March 26, 2022 - 9:00 pm
Author Catherine Pulsifer once said, “Life presents many choices; the choices we make determine our future.”
In my more than 15 years as superintendent at The Delta Academy, I’ve witnessed firsthand the power of choice in education. This includes everything from choice provided to students by teachers in the classroom, to education models and school choice.
Student choice is one of the most engaging strategies a teacher can use in the classroom. A study of eighth graders published by the Journal of Literary Research revealed that when students shifted from assigned to choice reading, they were more engaged collectively and individually, read more, had more positive peer relationships, better self-regulation and performed better on tests. All of these positive changes took place simply because the teachers abandoned assigned readings and instead allowed their eighth graders to choose from a collection of young adult fiction that was personally meaningful to them.
This does not mean that rules and boundaries are not necessary elements to ensure a productive learning environment — they are. However, by offering students choices, we help them connect to the curriculum as well as their own identities and passions.
No two students are the same by way of who they are as individuals, as well as how they learn. So while the conventional in-classroom learning with bell schedules and testing regimens does work beautifully for some, it can be a hindrance for others. At my school, we have just as many students who excel with online or hybrid learning as those who do in the traditional classroom setting. By providing options to online students — such as Zooming in to live classes alongside their peers in the physical classroom, attending after-school activities and meeting with teachers multiple times a week in-person or virtually — time and time again I’ve seen success.
There is no right or wrong way to learn, just differences in how we learn. Embracing that fact and providing a variety of learning models for students and their parents to choose from is vital. In doing so, decisions can be made based on their unique and individual needs, helping them to select the type of environment that will allow them to thrive.

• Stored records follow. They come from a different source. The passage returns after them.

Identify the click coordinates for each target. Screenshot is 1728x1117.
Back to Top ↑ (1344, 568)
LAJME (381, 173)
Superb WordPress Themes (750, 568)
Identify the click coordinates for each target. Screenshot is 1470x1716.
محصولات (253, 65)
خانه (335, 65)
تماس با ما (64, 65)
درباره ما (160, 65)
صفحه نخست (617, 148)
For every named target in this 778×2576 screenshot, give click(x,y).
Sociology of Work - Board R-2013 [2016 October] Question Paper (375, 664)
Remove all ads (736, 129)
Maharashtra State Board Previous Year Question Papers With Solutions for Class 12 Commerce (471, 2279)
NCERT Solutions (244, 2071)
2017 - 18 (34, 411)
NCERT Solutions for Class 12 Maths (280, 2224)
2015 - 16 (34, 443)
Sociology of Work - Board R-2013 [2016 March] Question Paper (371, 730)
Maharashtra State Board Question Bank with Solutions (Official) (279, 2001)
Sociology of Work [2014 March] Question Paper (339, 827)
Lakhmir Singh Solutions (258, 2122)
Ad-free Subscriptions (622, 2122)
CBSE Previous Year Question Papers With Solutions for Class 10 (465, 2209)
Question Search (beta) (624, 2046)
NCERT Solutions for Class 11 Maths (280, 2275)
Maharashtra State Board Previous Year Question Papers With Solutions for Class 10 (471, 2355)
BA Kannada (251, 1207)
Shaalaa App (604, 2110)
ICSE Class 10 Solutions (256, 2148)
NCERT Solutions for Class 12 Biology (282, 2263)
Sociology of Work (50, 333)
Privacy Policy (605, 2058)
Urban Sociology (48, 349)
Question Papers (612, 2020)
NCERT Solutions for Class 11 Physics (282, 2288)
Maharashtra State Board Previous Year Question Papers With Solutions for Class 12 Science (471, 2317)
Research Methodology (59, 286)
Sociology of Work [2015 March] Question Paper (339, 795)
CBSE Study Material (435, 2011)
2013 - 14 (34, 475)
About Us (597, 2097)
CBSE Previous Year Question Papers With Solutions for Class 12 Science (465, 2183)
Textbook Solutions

Student success is dependent on many factors. So while providing choice in the learning environment as well as educational models is incredibly important, they will be wholly ineffective if the student doesn’t feel as if the school itself is a good fit.
According to the nonprofit advocacy group All4Ed, for students to learn they must feel safe, engaged, connected and supported in their classrooms and schools. This underscores the importance of school choice. Students and their families must be able to choose the schools or services that best fit their needs, whether that’s a public, charter, home or private school, or another learning environment that is best suited to serve them.
It all comes down to empowering students, and their parents, through choice. In doing so, we are better preparing young minds for success and helping ensure a brighter future.
Kyle Konold is superintendent of The Delta Academy in North Las Vegas.